Конда́къ, гла́съ д҃:

На землѝ хрⷭ҇та̀ ра́ди страда́льчествоваше, ꙗ҆́вльшесѧ бл҃гочести́вїи вѣне́чницы, нб҃са̀ прїѧ́сте жи́ти въ ра́дости: всѧ́кꙋю бо ко́знь вра́жїю низложи́вше, болѣ́зньми и҆ кровьмѝ ва́шихъ ꙗ҆́звъ, хва́лѧщымъ свы́ше при́снѡ грѣхѡ́въ разрѣше́нїе подава́ете.

Конда́къ, гла́съ в҃:

Новоявлє́нныѧ звѣ́зды вѣ́ры, за хрⷭ҇та̀ ᲂу҆се́рднѡ пострада́вшыѧ, похва́льными вѣнцы̀ досто́йнѣ всѝ вѣнча́емъ, ѡ҆ на́съ молѧ́щыѧсѧ хрⷭ҇тꙋ̀, ꙗ҆́кѡ сꙋ́ще столпы̀, и҆ забра̑ла хрⷭ҇тїа́нскагѡ нача́льства.

[158]

Память преподобного
Аркадия

Святый Аркадий жил на острове Кипре, в царствование Константина Великого. С юных лет он посвятил себя иноческим подвигам и проходил их до времени Юлиана Отступника[31], в царствование коего скончался. Он был наставником святых Иулиана врача и Еввула, незадолго до кончины своего учителя пострадавших от Юлиана[32]. Оплакав мученическую смерть своих учеников, святый Аркадий предал погребению их честны́е тела, а за ними и сам, благодаря Бога, преставился из мира сего.

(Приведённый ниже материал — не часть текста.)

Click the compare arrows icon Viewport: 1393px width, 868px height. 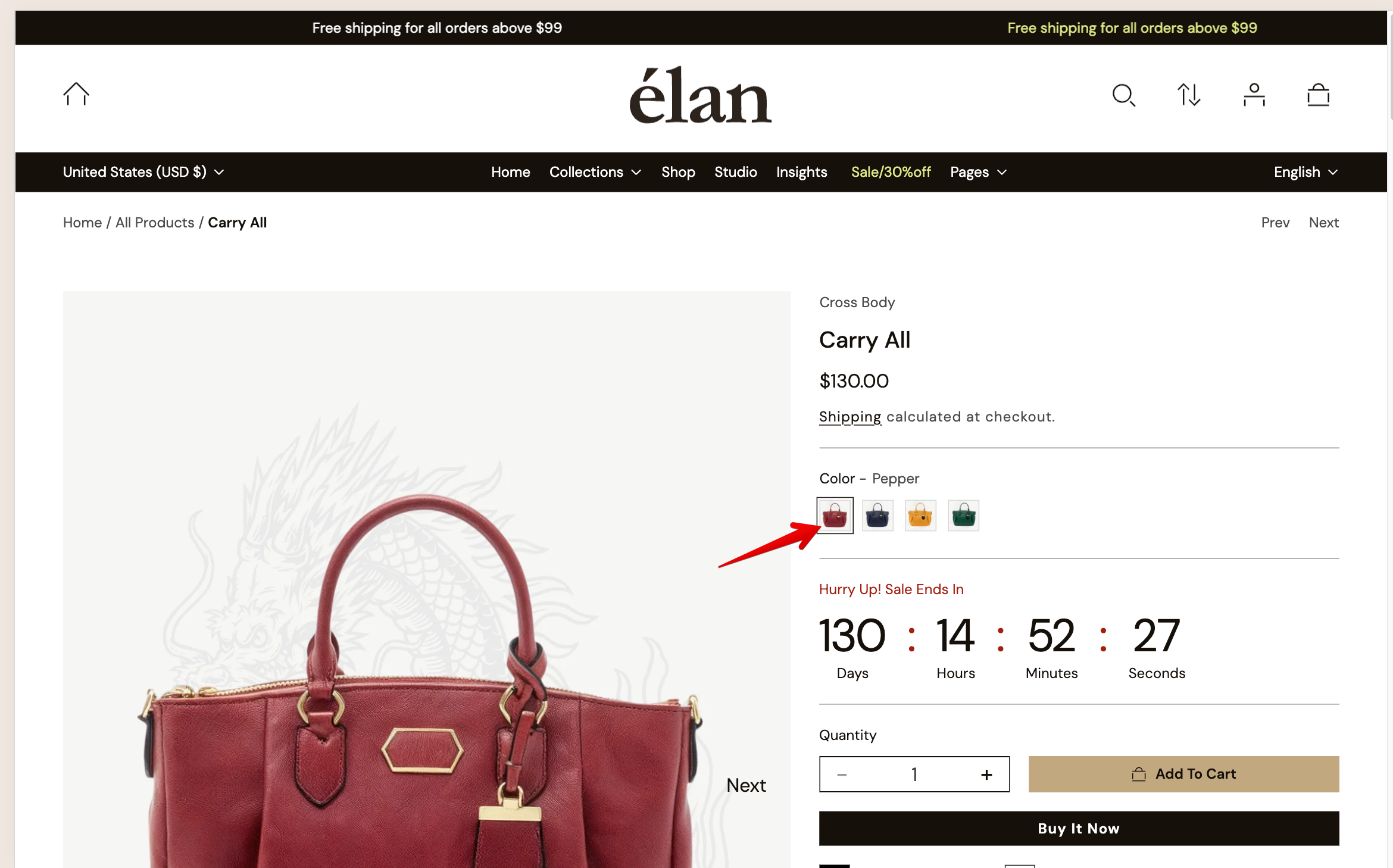1189,95
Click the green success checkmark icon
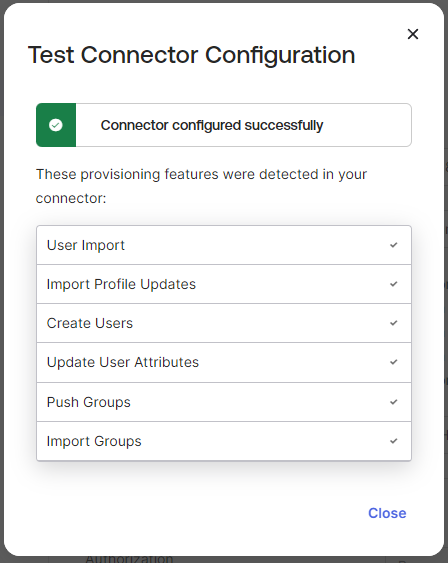Image resolution: width=448 pixels, height=563 pixels. tap(56, 125)
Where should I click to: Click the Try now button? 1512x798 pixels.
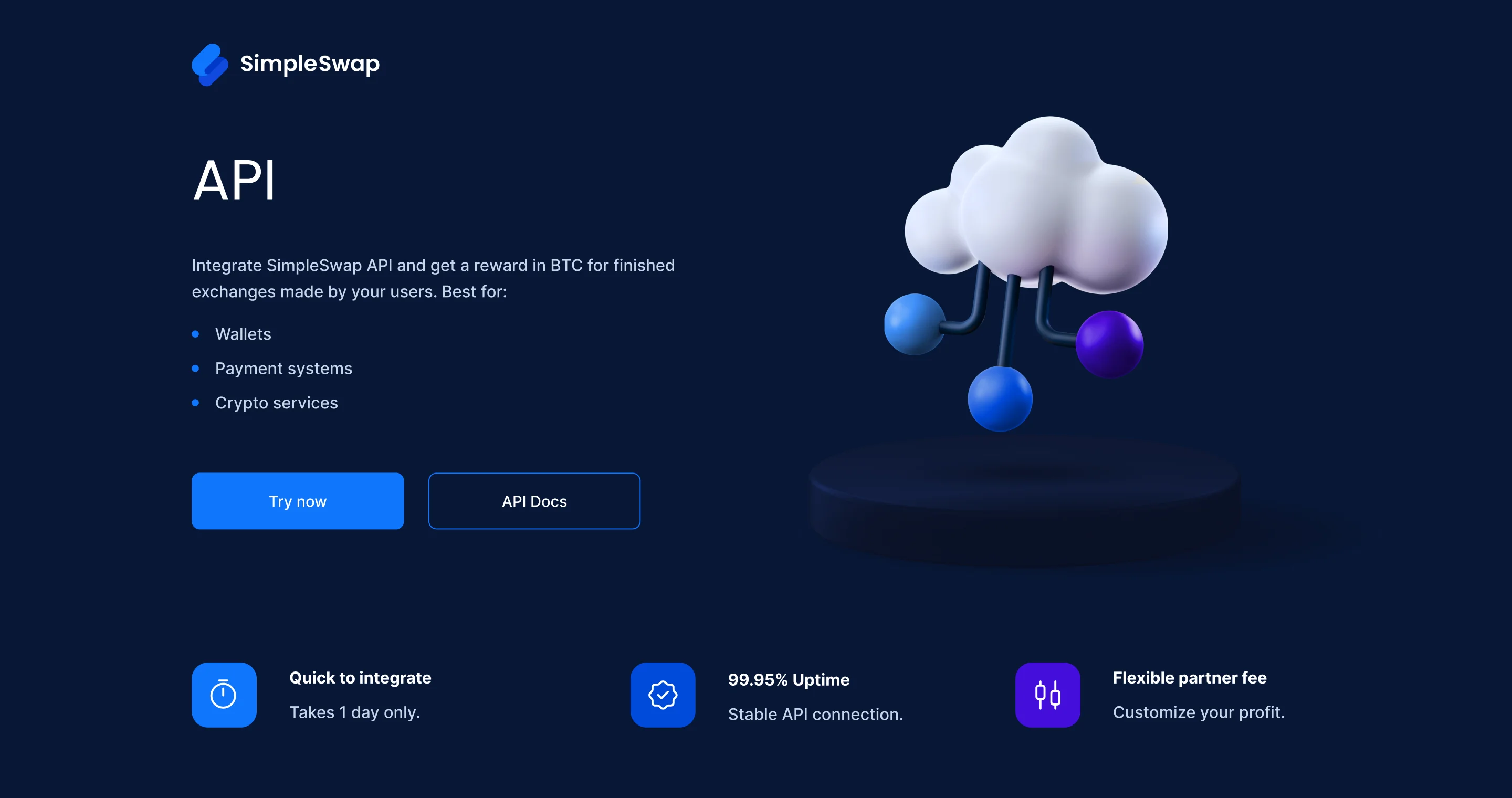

  1. Аврелиан, Римский император, царствовал с 270 по 275 г.
  2. Икония — город в Малой Азии, ныне Кония.
  3. 1 Посл. к Тим., гл. 2, ст. 15.
  4. Еванг. от Матф., гл. 17, ст. 20.
  5. Еванг. от Луки, гл. 2, ст. 14.
  6. Еванг. от Иоан., гл. 14, ст. 6.
  7. Еванг. от Иоан., гл. 5, ст. 17.
  8. Еванг. от Иоан., гл. 5, ст. 19.
  9. Еванг. от Иоан., гл. 14, ст. 6.
  10. Феофил, император Византийский, царствовал с 829 по 842 г.
  11. Амморея — город во Фригии, в Малой Азии.
  12. Тарс — главный город Киликии, области в Малой Азии.
  13. Друнгариями собственно назывались начальники военных кораблей.
  14. Т. е. сенатора.
  15. Кратир (κρατύς) — могущественный, сильный.
  16. Протоспафарий (προτοσπαθάριος) — первый из меченосцев, — почетное звание при дворе Византийских императоров.
  17. Турмархи — то же, что и Друнгарии.
  18. Псал. 102, ст. 9.
  19. Кентенарий (κεντηνάριον) — род золотой монеты большой ценности.
  20. Протосимвол (πρωτοσύμβολος) — по переводу с греческого — первый советник (от πρώτος — первый и συμβουλεύω — советовать).
  21. Псал. 118, ст. 85—86.
  22. Посл. к Римл., гл. 8, ст. 36.
  23. Посл. к Римл., гл. 8, ст. 38—39.
  24. Гимнософисты — философы, отказывавшиеся от пользования всеми жизненными благами и ходившие нагими.
  25. Кн. Прор. Исаии, гл. 9, ст. 14.
  26. Кн. Прор. Исаии, гл. 9, ст. 15.
  27. Кн. Прор. Исаии, гл. 9, ст. 15.
  28. Т. е. секретарем.
  29. Псал. 138, ст. 21.
  30. Т. е. бога — виновника как добра, так и зла.
  31. Константин Великий царствовал с 306 г. по 337 г., Юлиан Отступник — с 361 г. по 363 г.
  32. Свв. Иулиан и Еввул пострадали около 361 года; память их — вместе с преп. Аркадием.